• **What needs to be done**
Go through the lines below and copy each one that holds the string "agent".

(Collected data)
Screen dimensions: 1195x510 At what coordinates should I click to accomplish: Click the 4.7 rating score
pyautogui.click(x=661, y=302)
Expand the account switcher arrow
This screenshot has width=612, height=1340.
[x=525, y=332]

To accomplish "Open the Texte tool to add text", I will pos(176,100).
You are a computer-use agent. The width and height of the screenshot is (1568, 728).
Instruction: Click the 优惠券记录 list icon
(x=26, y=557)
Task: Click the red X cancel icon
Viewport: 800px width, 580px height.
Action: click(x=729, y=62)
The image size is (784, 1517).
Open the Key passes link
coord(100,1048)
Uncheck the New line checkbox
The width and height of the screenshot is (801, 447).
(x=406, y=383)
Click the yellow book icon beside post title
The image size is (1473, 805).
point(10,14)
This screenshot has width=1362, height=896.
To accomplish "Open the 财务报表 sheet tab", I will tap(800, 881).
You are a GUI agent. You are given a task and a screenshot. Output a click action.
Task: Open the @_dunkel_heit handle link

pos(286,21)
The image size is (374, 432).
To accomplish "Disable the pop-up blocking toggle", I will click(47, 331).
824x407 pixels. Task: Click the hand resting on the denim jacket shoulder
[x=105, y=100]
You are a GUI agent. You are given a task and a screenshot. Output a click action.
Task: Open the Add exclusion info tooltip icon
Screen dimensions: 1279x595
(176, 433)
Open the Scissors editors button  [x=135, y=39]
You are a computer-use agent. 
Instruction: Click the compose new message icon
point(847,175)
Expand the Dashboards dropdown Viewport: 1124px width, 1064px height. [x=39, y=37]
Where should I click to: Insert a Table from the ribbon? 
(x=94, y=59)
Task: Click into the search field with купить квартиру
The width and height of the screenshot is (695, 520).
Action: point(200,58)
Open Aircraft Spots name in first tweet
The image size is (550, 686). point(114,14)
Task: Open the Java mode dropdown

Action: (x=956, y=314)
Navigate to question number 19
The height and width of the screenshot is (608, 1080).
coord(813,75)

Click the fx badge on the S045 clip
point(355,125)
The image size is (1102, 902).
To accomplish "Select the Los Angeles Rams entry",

• **Completed task**
You are a computer-use agent. The width and height of the screenshot is (1568, 728).
You are a GUI agent. You are given a task and a screenshot. Output a click action.
You are a GUI agent. You are given a task and a screenshot. Output a click action.
You are a computer-use agent. 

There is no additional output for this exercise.